The Army attempted for a time to keep settlers out of Indian territories, while political pressure mounted on the Grant administration to take back the Black Hills from the Lakota. Delegations of Sioux Chieftains traveled to Washington, D.C. in an effort to persuade the President to honor existing treaties, and to stem the flow of miners into their territories. Congress offered $25,000 for the land, and for the tribes to relocate south to Indian Territory, in modern-day Oklahoma. Chief Spotted Tail spoke for the whole delegation: “You speak of another country, but it is not my country; it does not concern me, and I want nothing to do with it. I was not born there … If it is such a good country, you ought to send the white men now in our country there and let us alone.”
The government now determined to force the issue, and imposed a deadline of January 31. That many of the tribes even knew of such a time limit seems unlikely. The government’s response was unworthy of a Great Nation. On February 8, 1876, Major General Philip Sheridan ordered the commencement of military operations against those deemed “hostiles”.

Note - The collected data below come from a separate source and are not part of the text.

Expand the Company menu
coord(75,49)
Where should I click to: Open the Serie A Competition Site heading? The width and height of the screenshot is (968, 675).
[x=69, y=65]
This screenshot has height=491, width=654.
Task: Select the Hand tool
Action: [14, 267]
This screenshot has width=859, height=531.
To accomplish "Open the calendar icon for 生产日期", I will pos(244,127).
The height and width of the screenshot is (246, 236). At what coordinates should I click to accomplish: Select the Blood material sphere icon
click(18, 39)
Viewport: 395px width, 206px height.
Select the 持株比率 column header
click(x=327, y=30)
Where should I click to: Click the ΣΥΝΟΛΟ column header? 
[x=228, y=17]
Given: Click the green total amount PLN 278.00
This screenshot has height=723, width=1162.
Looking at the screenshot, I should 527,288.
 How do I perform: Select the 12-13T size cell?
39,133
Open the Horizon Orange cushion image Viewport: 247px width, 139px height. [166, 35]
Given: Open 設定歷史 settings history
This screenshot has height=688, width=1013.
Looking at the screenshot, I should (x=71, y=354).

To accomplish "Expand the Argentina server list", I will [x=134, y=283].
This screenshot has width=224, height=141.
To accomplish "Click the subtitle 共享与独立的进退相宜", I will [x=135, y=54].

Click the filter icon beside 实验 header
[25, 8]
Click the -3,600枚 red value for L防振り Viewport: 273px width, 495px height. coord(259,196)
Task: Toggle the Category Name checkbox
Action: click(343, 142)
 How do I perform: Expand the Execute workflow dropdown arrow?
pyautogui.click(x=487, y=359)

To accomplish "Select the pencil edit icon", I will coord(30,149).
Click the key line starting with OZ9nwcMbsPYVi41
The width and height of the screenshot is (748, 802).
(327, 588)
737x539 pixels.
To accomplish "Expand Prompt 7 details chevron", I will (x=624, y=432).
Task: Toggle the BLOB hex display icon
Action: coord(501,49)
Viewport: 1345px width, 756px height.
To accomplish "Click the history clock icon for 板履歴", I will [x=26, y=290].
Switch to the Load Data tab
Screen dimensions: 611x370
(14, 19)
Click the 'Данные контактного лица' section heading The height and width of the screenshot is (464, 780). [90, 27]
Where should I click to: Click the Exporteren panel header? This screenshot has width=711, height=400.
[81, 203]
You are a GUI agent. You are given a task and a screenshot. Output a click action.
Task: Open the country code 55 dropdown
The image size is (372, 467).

The Great Sioux War of 1876-’77 began with a ham-fisted assault on the frigid morning of March 17, when Colonel Joseph Reynolds and six companies of cavalry attacked a village believed to that of the renegade Crazy Horse, but turned out to be a village of Northern Cheyenne.

A second, far larger campaign was launched that Spring, when three columns were sent to converge on the Lakota hunting grounds. Brigadier General George Crook’s column was the first to make contact, resulting in the Battle of Rosebud Creek on June 17. While Crook claimed victory afterward, the native camp was vastly larger than expected, and Crook withdrew to camp and wait for reinforcements. He had just taken his force out of what was to come.
General Alfred Terry dispatched the 7th Cavalry, 31 officers and 566 enlisted men led by Lieutenant Colonel George Armstrong Custer, to begin a reconnaissance in force along the Rosebud. Custer was given the option of departing from his orders and going on the offence, should there be “sufficient reason”. For a man possessed of physical bravery bordering on recklessness – Custer had proven that thirteen years earlier at Gettysburg – there was bound to be sufficient reason.
Custer divided his force into three detachments, more concerned about preventing the escape of the “hostiles” than with fighting them.
It was a big mistake.
The tale of those other two columns is worth a “Today in History” essay of their own if not an entire book, but this is a story about Little Big Horn. Suffice it to say that Major Marcus Reno‘s experience of this day was as grizzly and as shocking, as that moment when the brains and face of his Arikara scout Bloody Knife spattered across his own face. Reno’s detachment had entered a buzz saw and would have been annihilated altogether, had it not met up with that of captain Frederick Benteen.
To describe what followed as “Custer’s last stand“ is to conjure images of soldiers fighting back to back, or crouched behind dead and dying horses amidst a swirling tide of warriors. Later archaeological evidence reveals not piles of spent casings marking the site of each man’s last desperate stand, but rather a scattering of brass across the hillside. Like a handful of rice, tossed across a hardwood floor.
2,500 warriors swept down on 268. It was the worst defeat to American Arms since the disastrous rout at Bladensburg, 62 years earlier. There were no survivors.

The Battle of Little Big Horn, the Natives called it the “Battle of the Greasy Grass”, may be more properly regarded as the Indian’s last stand. Custer’s detachment was destroyed, to a man. Within hours, an enormous encampment of 10,000 natives or more were returning to their reservations, leaving no more than 600 in their place.
Crook and Terry awaited reinforcements for nearly two months after the battle. Neither cared to venture out again, until there were at least 2,000 men.